The estoppel will operate to prevent the Applicant from seeking to relitigate, either in submissions or by adducing evidence, issues which have been the subject of findings and rulings made by the Supreme Court in [the Receivership proceeding].  The estoppel only covers those matters which necessarily established as the legal foundation or justification for the Supreme Court’s conclusion in its judgment and rulings in the receivership proceeding.[12]

[11]Ross J’s decision, attachment 1, [11]–[12].

[12]Ross J’s decision, attachment 1, [13]–[14]. See also Ross J’s decision, [56].

(b)      Relevance of trust account deficiencies in the VCAT proceeding

  1. Ross J referred at length to Emerton J’s findings about the Practice’s trust account deficiencies and the associated breaches of the Act and the Regulations. However, his Honour did not make any finding that those deficiencies and breaches rendered the appellant unfit to hold a practising certificate. Further, based on a concession by the Board, Ross J stated that he was prepared to assume, in the appellant’s favour, that the rectification measures taken by the Practice complied with the relevant legislative provisions. His Honour also assumed that the rectification measures had rectified the deficiencies identified in the Chun report. Accordingly, his Honour determined that it was unnecessary for him to pursue ‘that issue’ further.[13]
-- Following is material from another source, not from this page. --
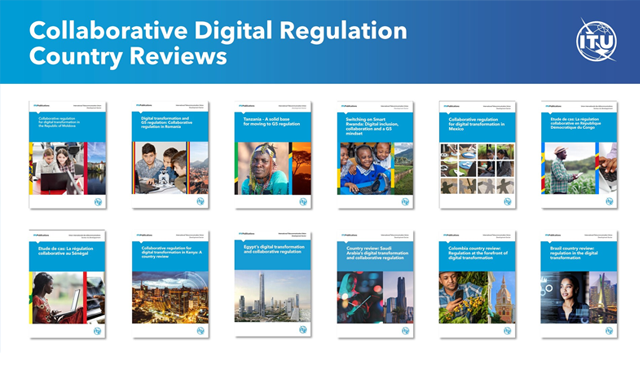Click the ITU logo in the banner
Image resolution: width=640 pixels, height=365 pixels.
tap(596, 40)
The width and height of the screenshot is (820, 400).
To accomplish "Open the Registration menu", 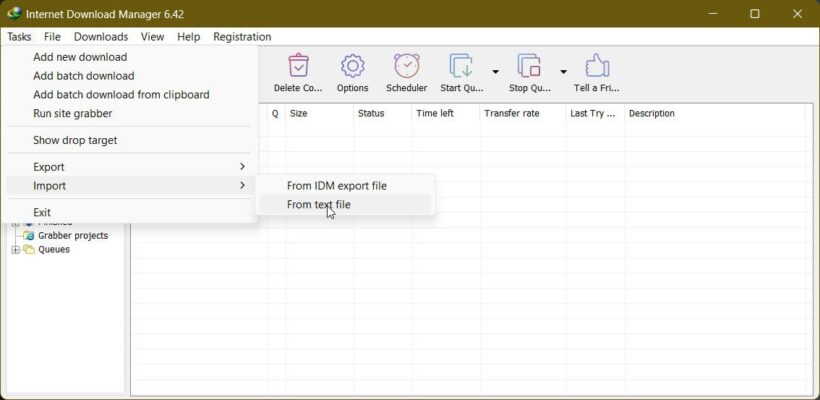I will [x=242, y=37].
    [13]Ross J’s decision, [78].

  1. As discussed at [97] below, in the concluding paragraphs of Ross J’s decision, his Honour returned to the issue of the trust account deficiencies. The question of whether those deficiencies influenced his Honour’s decision that the appellant was not a fit and proper person to hold a practising certificate is discussed at [138] to [143] below.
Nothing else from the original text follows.